As far as I can tell the user takes a pill filled with nanos. The anti-scanners argued this was incredibly invasive, referencing religious doctrines and whatnot, but most scientists said it was perfectly safe. An app would read the results of the nanos that entered the bloodstream, the AI searching for any abnormalities and even gave nutrition recommendations. Anti-scanners claimed this put many specialists out of a job but these same people weren’t exactly the healthiest in the first place and were probably afraid of the results.
But it was the collective results of the country, of the people that did use, that provided the real fear of using the scanner. It was determined that every user of the app had shown evidence that a new, unknown parasite existed in their brain. This parasite was incredibly small and had zero symptoms, except for the extreme agitation, aggression, and therefore ignorance that seemed to pervade most of society. They called it the “bug” because no one even knew what to call it and some debated whether it existed at all. I knew better, from previous pandemics, to question the skeptics over the more enlightened of science.
Weirdly enough the bug caused sudden amnesia of it after viewing the results in the app. It seemed the only thing smart enough to remember was the AI itself. Researchers had to refer to it in vague terms to even discuss it without forgetting. They say its benign but I don’t know if I believe that. That would be what the bug would want you to think. Mass ignorance wasn’t exactly a new thing but pandemonium broke over it regardless. Hospitalizations were at an all-time high from the hysteria it created. People wanted it removed but the doctors couldn’t even figure where it was.

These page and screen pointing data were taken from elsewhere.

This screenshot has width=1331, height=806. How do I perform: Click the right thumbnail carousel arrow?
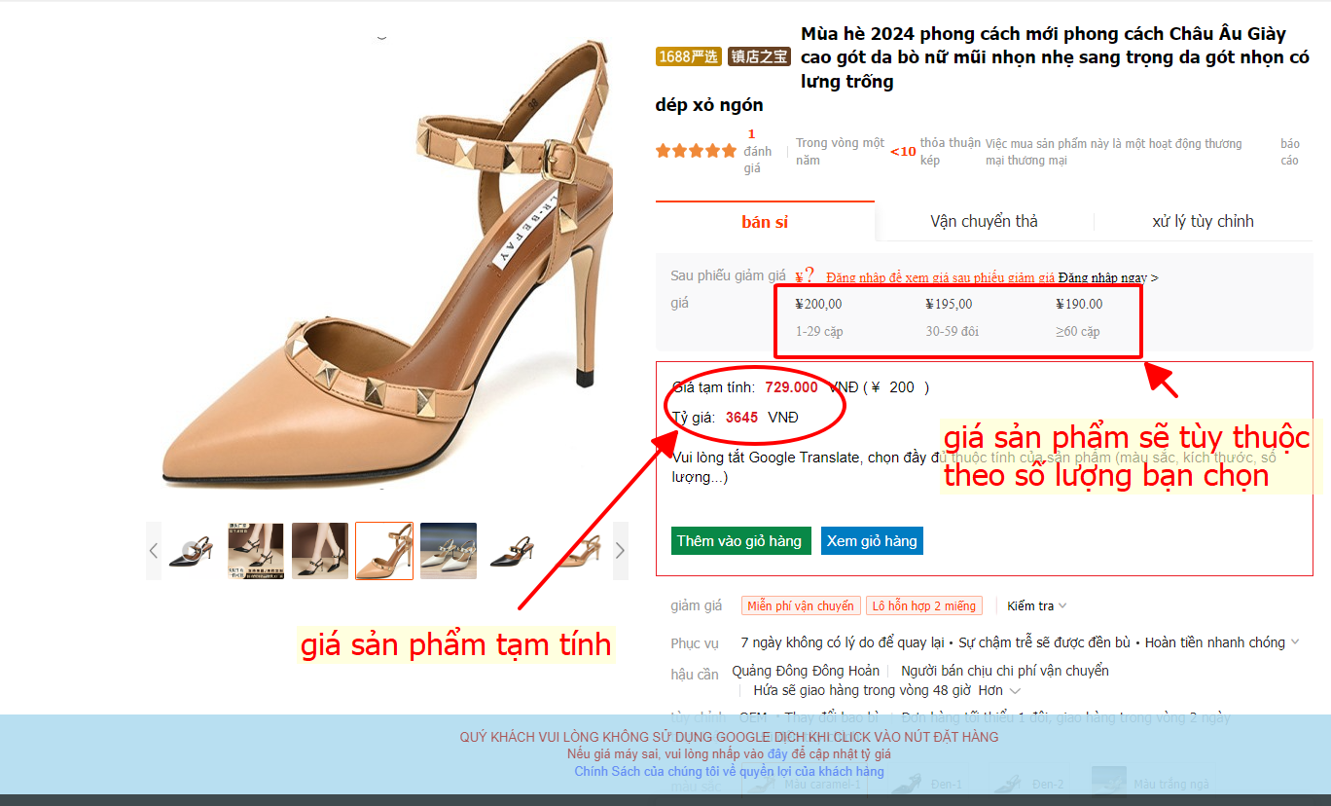[621, 551]
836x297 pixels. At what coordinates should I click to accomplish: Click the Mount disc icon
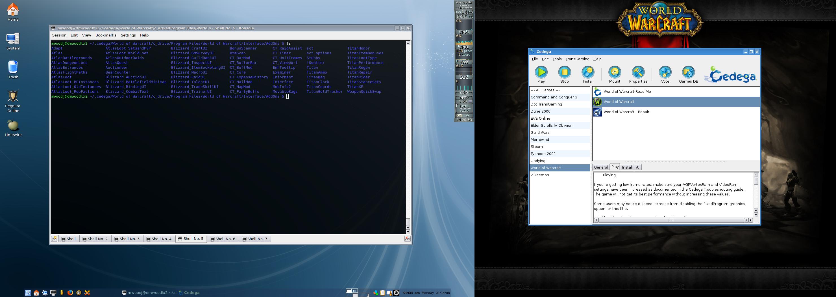tap(614, 74)
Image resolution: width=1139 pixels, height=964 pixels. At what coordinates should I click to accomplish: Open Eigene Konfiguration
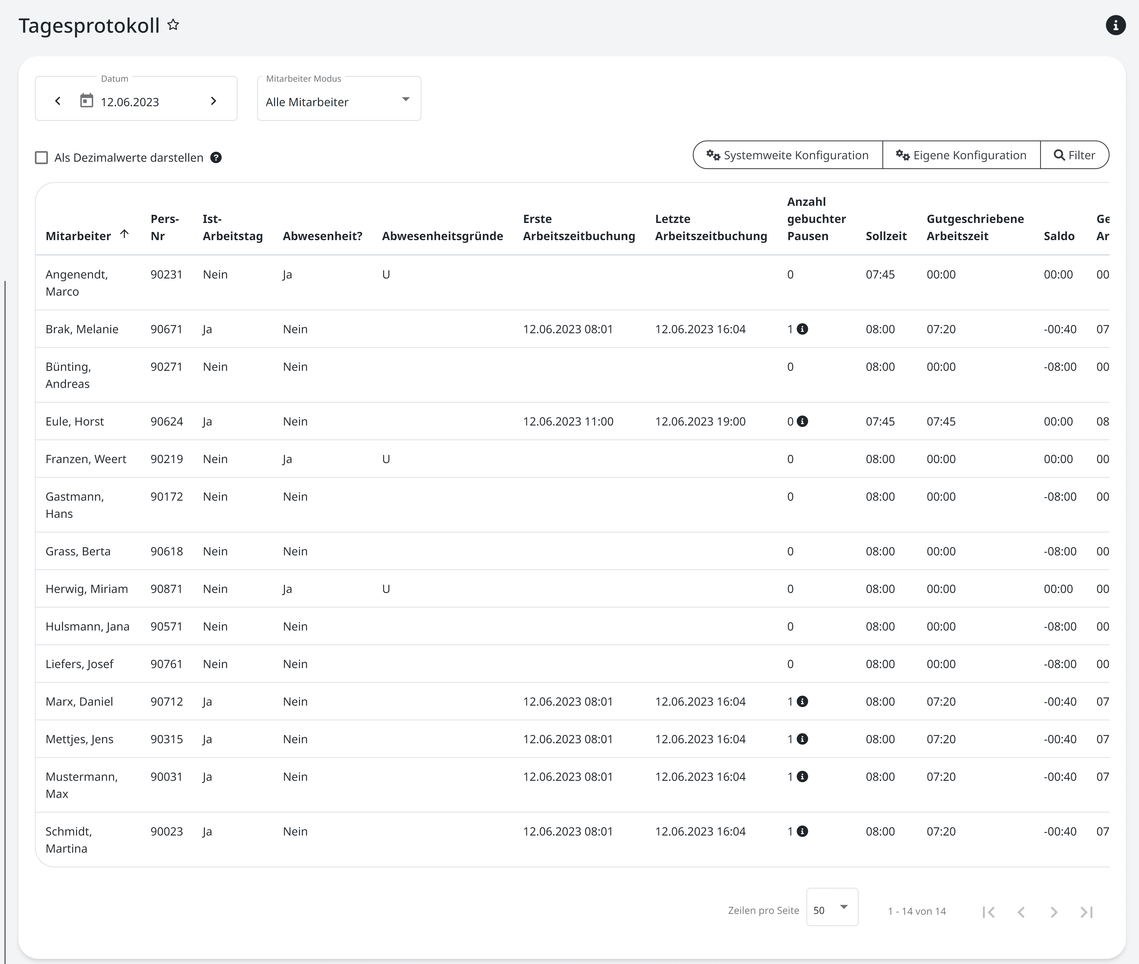point(961,155)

How could they remove it if the parasite didn’t want to be removed? The more hysteric believed this was a sign from God that proved the scanner should be abolished. What was it doing though and what did it want? My mom fell in with the crazy crowd and decided to get rid of the scanner, saying that she couldn’t figure out if it was good or bad, or even if the bug was real or fake. Politicians began running ads claiming they had insider info and that the scanner should be abolished, considering the mountain of disinformation spreading around. There was no one who seemed to have the right information. It was a mess until the government decided to make it worse. My mom’s health deteriorated with it.

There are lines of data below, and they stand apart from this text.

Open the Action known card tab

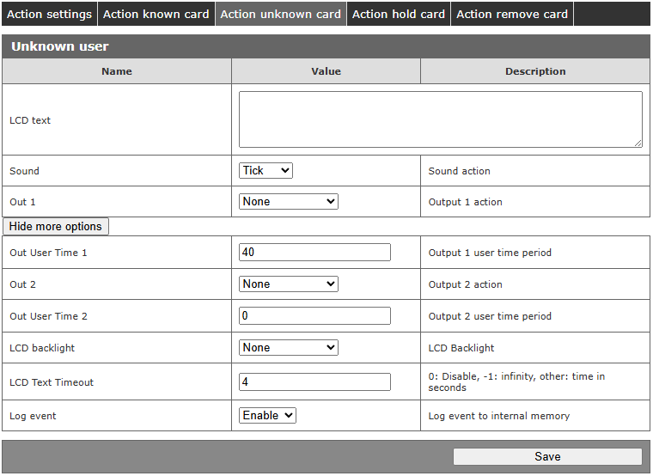[156, 14]
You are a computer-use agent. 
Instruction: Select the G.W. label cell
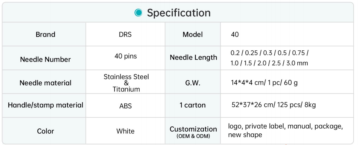click(193, 83)
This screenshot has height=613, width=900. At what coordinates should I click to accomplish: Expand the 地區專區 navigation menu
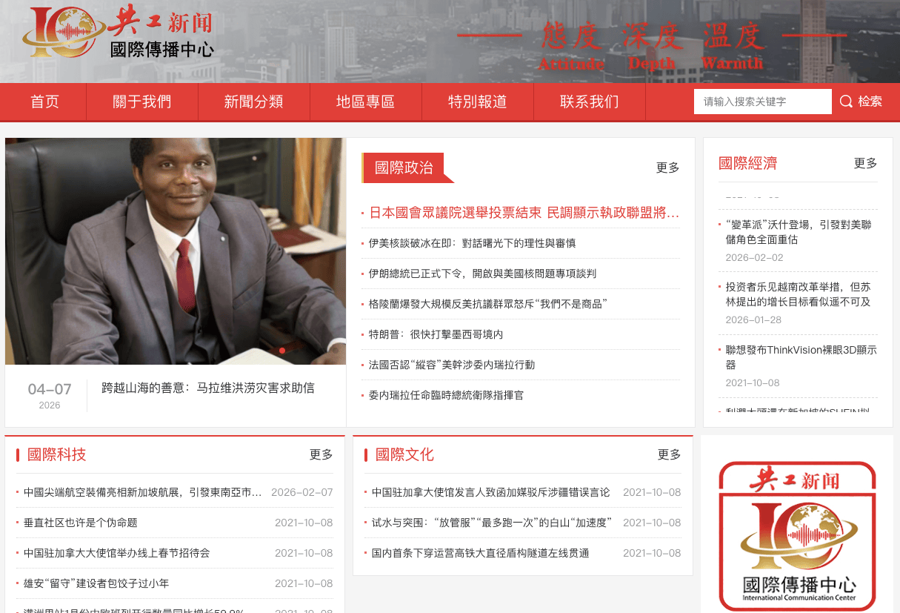(365, 102)
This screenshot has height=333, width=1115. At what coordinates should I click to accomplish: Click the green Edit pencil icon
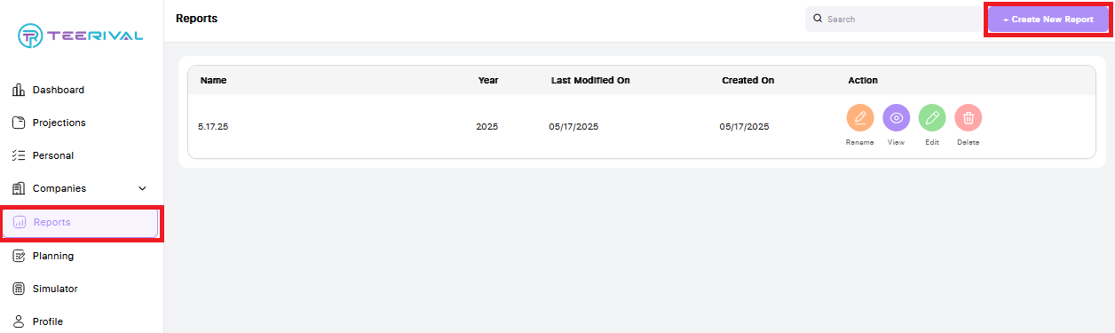click(x=932, y=118)
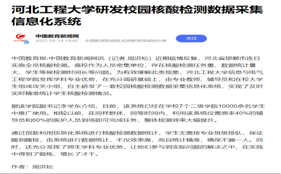Click the phrase 河北工程大学信息与电气 in paragraph one

(x=225, y=73)
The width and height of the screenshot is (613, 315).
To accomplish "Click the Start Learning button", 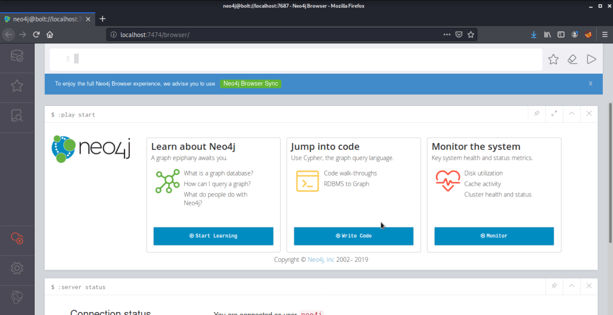I will (x=213, y=236).
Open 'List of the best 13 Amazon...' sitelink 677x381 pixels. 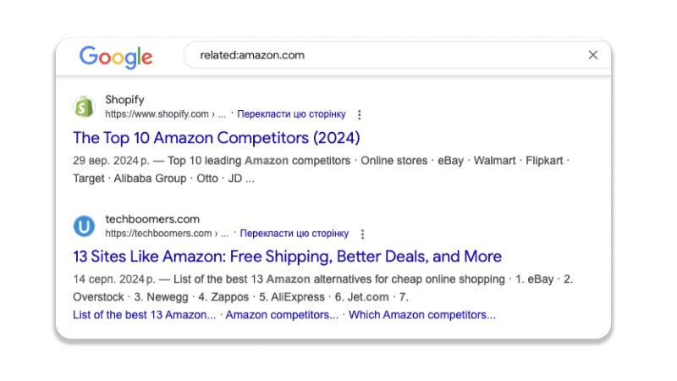pyautogui.click(x=144, y=315)
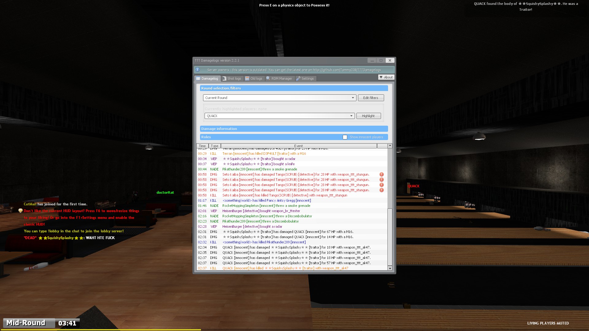Click the table icon on Damagelog tab
Image resolution: width=589 pixels, height=331 pixels.
click(x=198, y=78)
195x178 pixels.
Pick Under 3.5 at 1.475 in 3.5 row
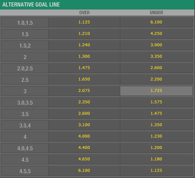pos(156,114)
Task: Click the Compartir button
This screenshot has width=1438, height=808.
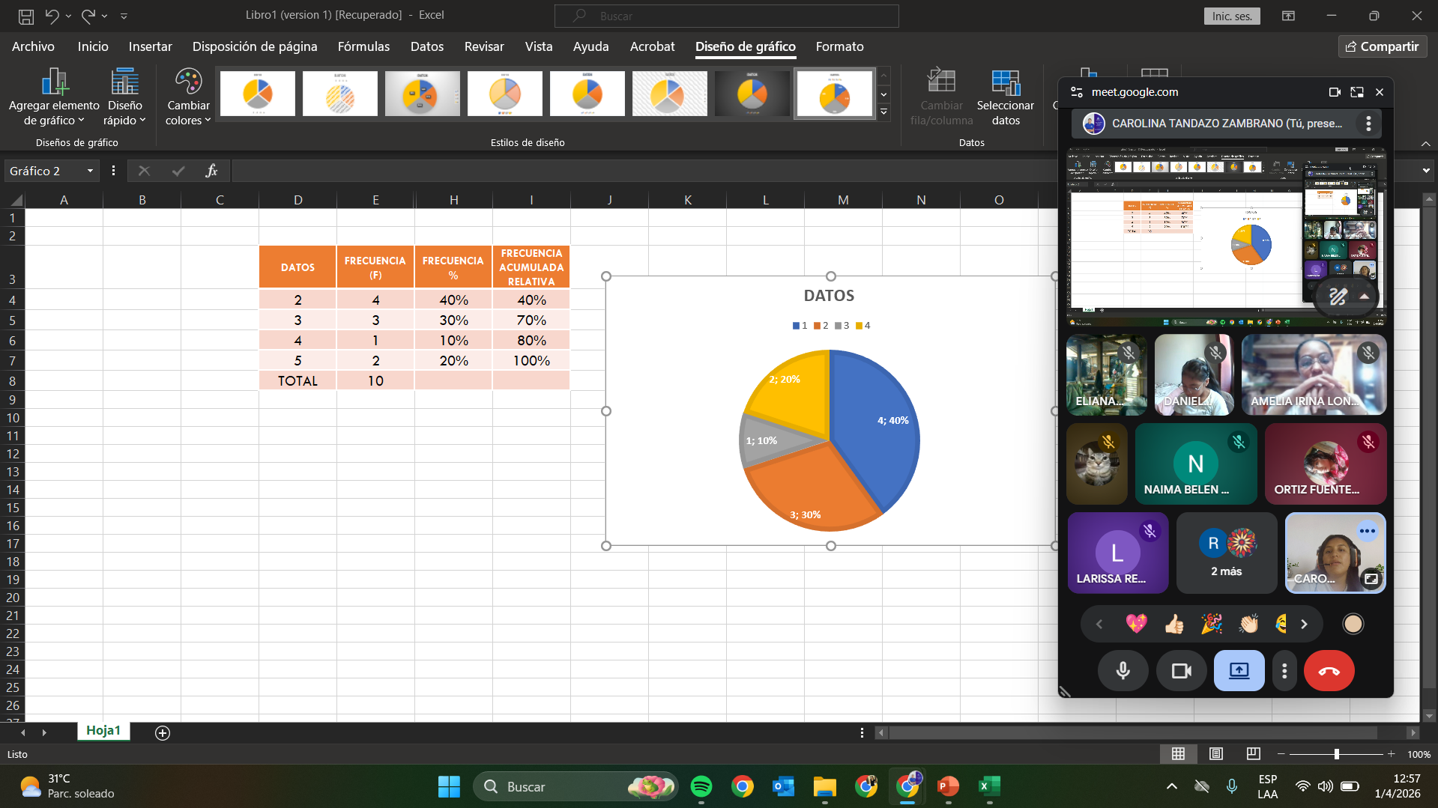Action: [1383, 46]
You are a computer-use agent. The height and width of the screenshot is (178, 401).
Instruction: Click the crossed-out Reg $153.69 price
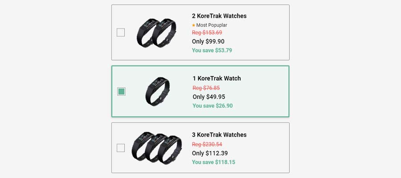[207, 32]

The anti-health campaigns were cruel and unfair, judging the “health nuts” for being biased against the collective. “The good of the nation” they said, was to not reveal the truth of a pandemic that didn’t exist and causing more anxiety than already existed. But they neglected to draw the similarities to anxiety and depression, which had seemed to exist in everyone’s minds already. So their plan was to ignore it and move on. “Do you really want to know?” And “Think of our future generations.” were there slogans.

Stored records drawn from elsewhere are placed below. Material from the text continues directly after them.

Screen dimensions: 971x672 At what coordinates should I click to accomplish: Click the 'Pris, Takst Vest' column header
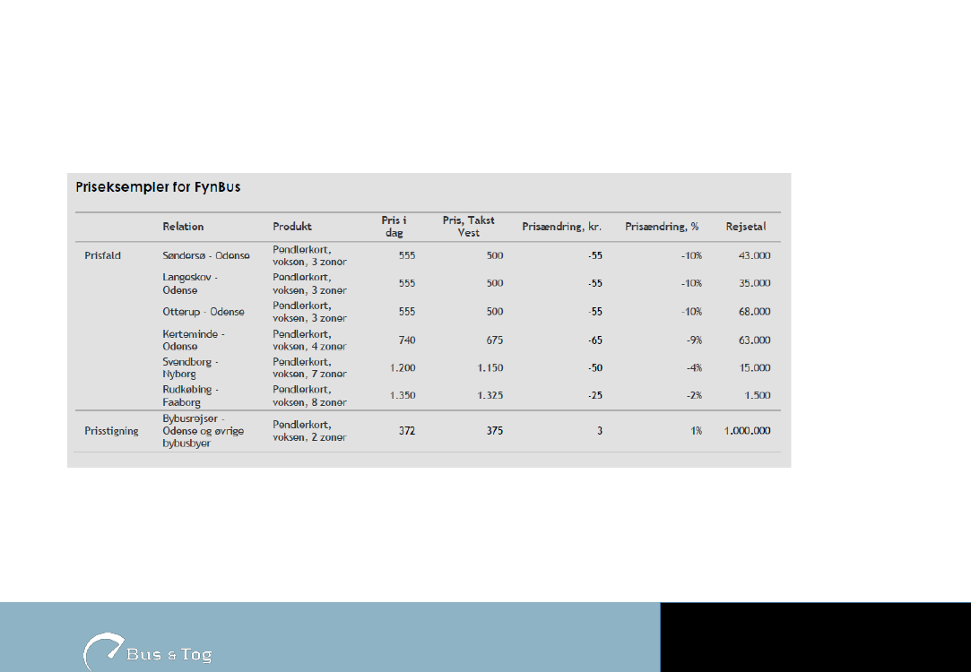click(x=468, y=227)
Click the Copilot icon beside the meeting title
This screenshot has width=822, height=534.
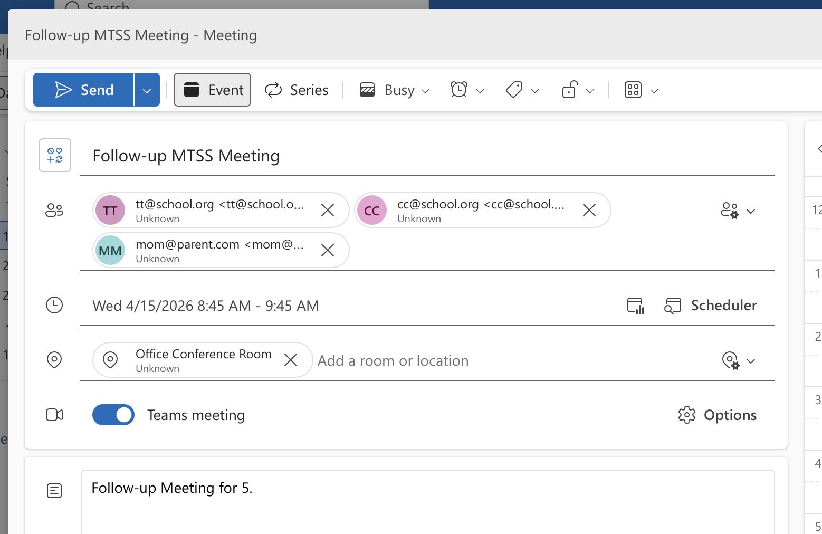click(x=54, y=155)
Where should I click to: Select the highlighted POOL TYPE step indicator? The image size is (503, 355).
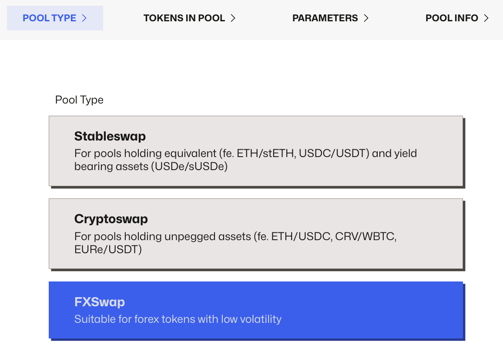point(55,18)
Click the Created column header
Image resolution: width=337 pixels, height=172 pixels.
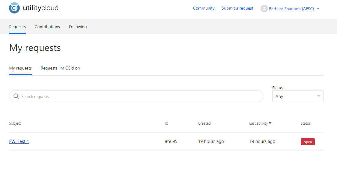204,123
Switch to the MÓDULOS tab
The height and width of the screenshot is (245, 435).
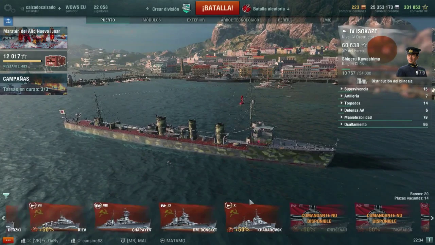point(152,20)
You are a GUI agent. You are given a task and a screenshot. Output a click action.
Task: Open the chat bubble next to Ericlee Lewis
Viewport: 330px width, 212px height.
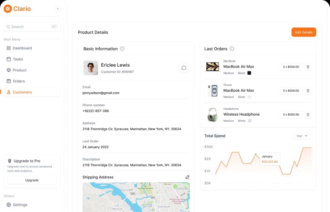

I couldn’t help though, to think of the previous generation, namely my mom who spiraled into depression, anger, and doomscrolling. She refused to leave the house and instead found a work-from-home job, ironically working for the main corporation that produced the health scanners.
And nothing changed. We all saw the signs that something was wrong. But we soon forgot and pretended like the bug didn’t exist. How could it? If we saw something and immediately lost interest, was it really a problem? I didn’t care anymore. It became too hard to focus on the truth anyways. We wanted our freedom but no complete freedom. Freedom from the truth. Freedom from scary thoughts. Freedom from mental health. Freedom from freedom. That was the true happiness. For ignorance truly was bliss.